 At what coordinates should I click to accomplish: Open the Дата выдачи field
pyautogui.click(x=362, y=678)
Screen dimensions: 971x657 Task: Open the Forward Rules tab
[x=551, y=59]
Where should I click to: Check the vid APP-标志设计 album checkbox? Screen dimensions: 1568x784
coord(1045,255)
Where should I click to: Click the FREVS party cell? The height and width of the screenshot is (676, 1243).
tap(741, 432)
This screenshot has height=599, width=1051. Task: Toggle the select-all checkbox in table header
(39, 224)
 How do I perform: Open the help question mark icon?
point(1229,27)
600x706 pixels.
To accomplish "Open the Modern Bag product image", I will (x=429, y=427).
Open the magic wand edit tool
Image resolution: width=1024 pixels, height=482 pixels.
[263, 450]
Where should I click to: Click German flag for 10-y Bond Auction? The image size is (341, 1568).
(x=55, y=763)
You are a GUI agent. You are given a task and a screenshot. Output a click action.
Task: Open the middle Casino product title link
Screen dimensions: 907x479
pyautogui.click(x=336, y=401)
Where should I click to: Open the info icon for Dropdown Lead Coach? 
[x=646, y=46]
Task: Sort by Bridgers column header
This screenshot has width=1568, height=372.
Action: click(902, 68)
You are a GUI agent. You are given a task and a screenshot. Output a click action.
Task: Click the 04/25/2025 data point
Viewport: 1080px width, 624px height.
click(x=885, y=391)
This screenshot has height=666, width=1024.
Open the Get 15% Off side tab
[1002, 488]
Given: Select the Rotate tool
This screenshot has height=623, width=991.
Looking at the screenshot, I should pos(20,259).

= WORK ORDER =
Your task is to retype, exactly and only, the lines from the one with "Screen dimensions: 907x479" through the final line above.

= TASK RESPONSE =
Screen dimensions: 907x479
pyautogui.click(x=336, y=401)
Where should I click to: Open the info icon for Dropdown Lead Coach? 
[x=646, y=46]
Task: Sort by Bridgers column header
This screenshot has width=1568, height=372.
Action: click(902, 68)
You are a GUI agent. You are given a task and a screenshot. Output a click action.
Task: Click the 04/25/2025 data point
Viewport: 1080px width, 624px height.
click(x=885, y=391)
This screenshot has height=666, width=1024.
Open the Get 15% Off side tab
[1002, 488]
Given: Select the Rotate tool
This screenshot has height=623, width=991.
Looking at the screenshot, I should pos(20,259).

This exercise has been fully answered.